Review Summary: Keeping the torch lit.
Regional Justice Center - Crime and Punishment
Fresh outta quarantine, Seattle-based powerviolence collective Regional Justice Center offer their sophomore album Crime And Punishment in the form of ten haymakers straight to the listeners eardrum. At just over thirteen minutes in length, the sample on the opening track “Taught to Steal” is about the only respite given before descending into violent mayhem. From it’s rolling snare intro, vocalist/drummer/primary-songwriter Ian Shelton belts out general sermons of social inequities, powered by a blisteringly well-polished band throughout the remainder of the album. Sounding like a less-manic JR Hayes of Pig Destroyer fame, Shelton’s dual duties as drummer and vocalist isn’t necessarily unique to powerviolence (Iron Lung have been doing that since the early aughts) but it does present an interesting dynamic that can get lost in the ferocity of the record. Tracks like “Dust Off”, “Absence”, “Sickness on Display” and “Solvent” bring to mind flashes of Mind Eraser, with staccato machine gun-esque blast beats interspersed between crushing sludge riffs. Separated between these types of frenzied tracks are pit anthems in “Inhuman Joy”, “Concrete” and “Violent Crime”, with “Inhuman Joy” in particular showcasing Shelton’s impressive vocal talent. The bridge/breakdown to “Concrete” is the front-runner for slam dance anthem of the year.

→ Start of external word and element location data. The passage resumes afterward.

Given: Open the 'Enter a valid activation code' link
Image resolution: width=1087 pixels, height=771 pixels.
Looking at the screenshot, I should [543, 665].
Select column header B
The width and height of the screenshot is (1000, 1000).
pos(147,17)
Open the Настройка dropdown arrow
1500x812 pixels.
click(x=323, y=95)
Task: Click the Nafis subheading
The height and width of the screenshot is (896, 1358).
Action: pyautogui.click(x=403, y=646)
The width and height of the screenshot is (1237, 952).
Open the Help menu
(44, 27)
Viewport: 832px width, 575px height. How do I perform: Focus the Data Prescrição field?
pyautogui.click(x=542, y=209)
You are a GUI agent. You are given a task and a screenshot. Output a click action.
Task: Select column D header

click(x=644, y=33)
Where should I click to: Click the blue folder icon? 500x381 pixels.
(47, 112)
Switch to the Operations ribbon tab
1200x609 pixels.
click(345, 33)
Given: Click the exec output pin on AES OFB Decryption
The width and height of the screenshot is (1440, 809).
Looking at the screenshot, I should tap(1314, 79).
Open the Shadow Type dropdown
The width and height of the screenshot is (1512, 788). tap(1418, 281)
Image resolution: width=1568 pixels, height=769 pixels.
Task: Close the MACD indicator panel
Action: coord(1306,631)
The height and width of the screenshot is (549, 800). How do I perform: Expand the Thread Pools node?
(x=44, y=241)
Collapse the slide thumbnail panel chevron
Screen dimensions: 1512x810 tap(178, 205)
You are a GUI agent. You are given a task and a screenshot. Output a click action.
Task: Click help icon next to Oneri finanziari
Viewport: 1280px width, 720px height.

Tightly packaged and presented with remarkably clean production from Taylor Young (ex-Nails), and mastered by Brad Boatright of Audiosiege, Crime And Punishment doesn’t necessarily trailblaze in an already well-tread genre so much as it continues to show life still exists in it. Outside of the deepest depths of Painkiller or Deep Six Records, this style of powerviolence is not something you hear often. And it’s fiery hot pace doesn’t do it any favors, as it’s short album length will most likely serve as an appetizer instead of a full-course. However, standout tracks like “Dust Off”, “Inhuman Joy” and “Concrete” keeps the album fresh. Content more on paying homage to bands of a bygone era, Regional Justice Center keep the torch of powerviolence lit for a generation that may have otherwise skipped this style of music.